■ Your assignment: Reproduce the records word for word, from the line containing "Locate an element" through the end of the records, and leave out the pictures.

■ Provided data:
+===+

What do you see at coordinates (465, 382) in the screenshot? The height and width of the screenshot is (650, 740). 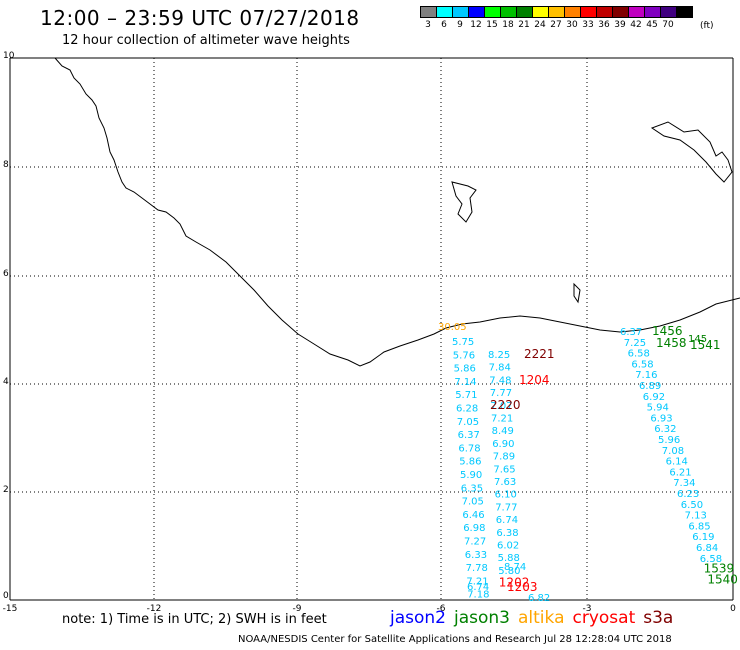 I see `wave-height-label: 7.14` at bounding box center [465, 382].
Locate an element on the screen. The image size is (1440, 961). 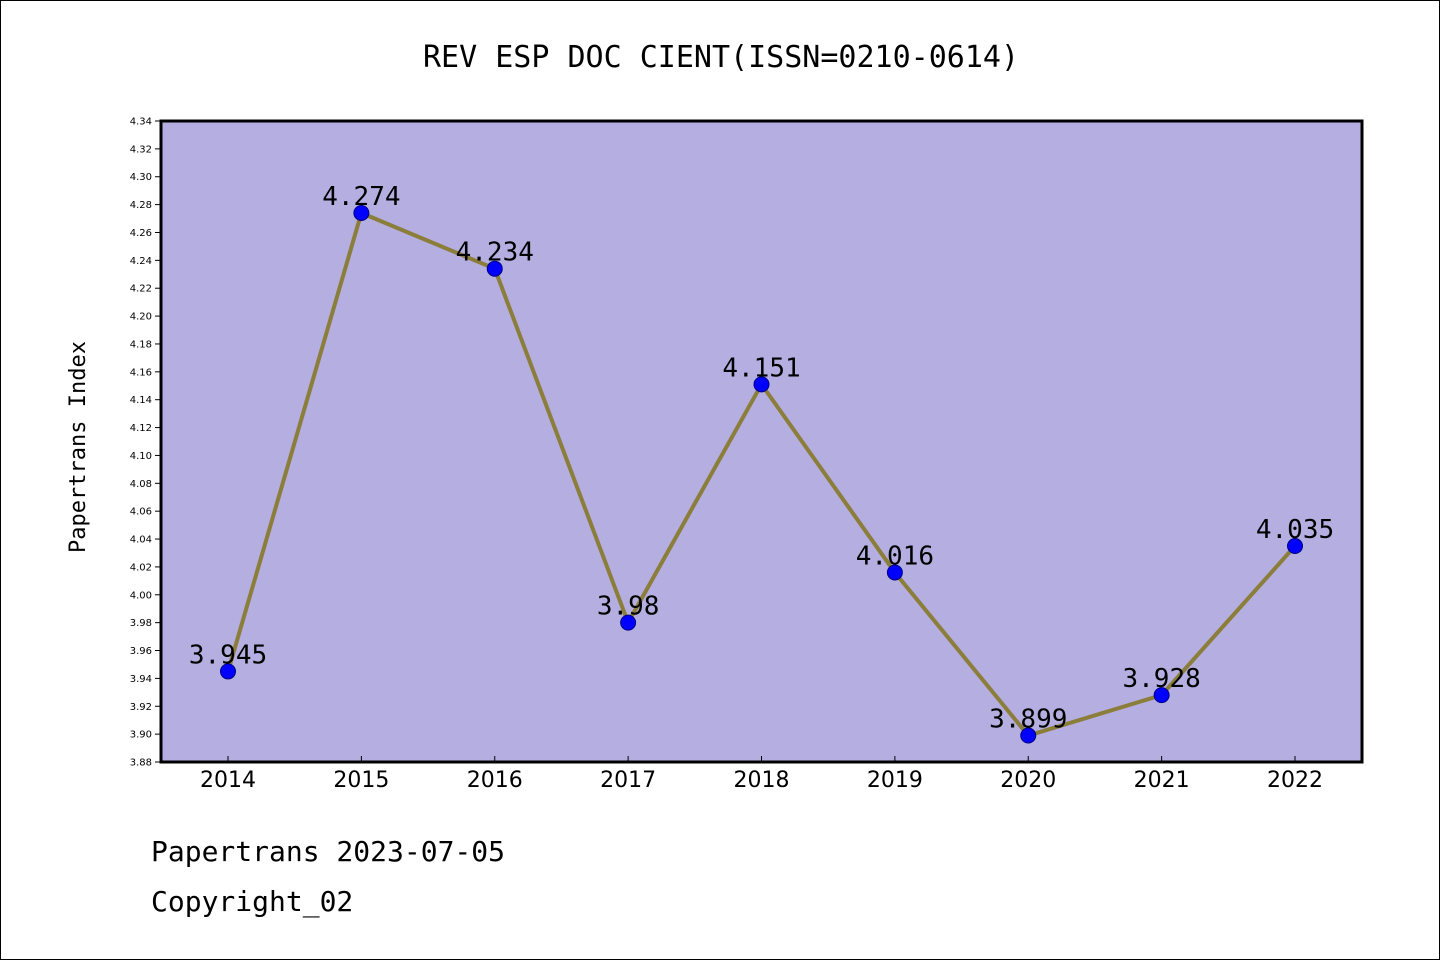
data-label: 4.234 is located at coordinates (495, 253).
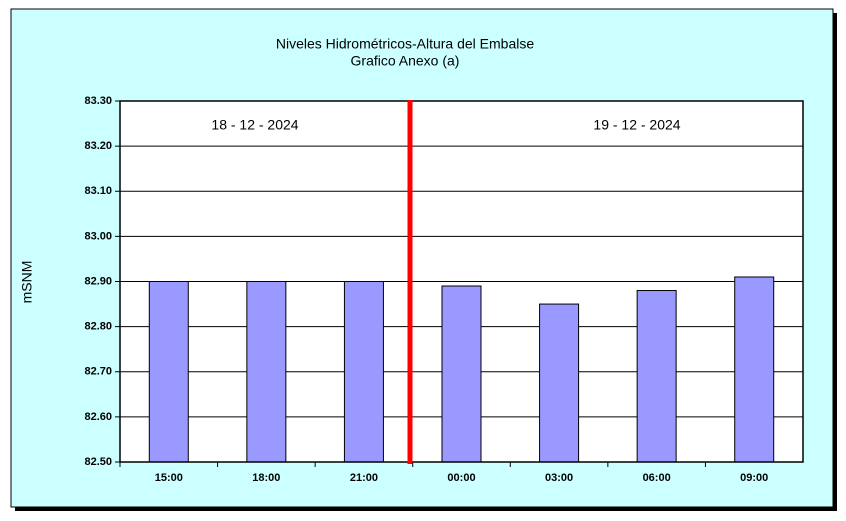  What do you see at coordinates (169, 478) in the screenshot?
I see `x-tick-label: 15:00` at bounding box center [169, 478].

+===+

■ Result below:
Locate an element on the screen. The image size is (1440, 961). 
data-label: 4.234 is located at coordinates (495, 253).
  What do you see at coordinates (169, 478) in the screenshot?
I see `x-tick-label: 15:00` at bounding box center [169, 478].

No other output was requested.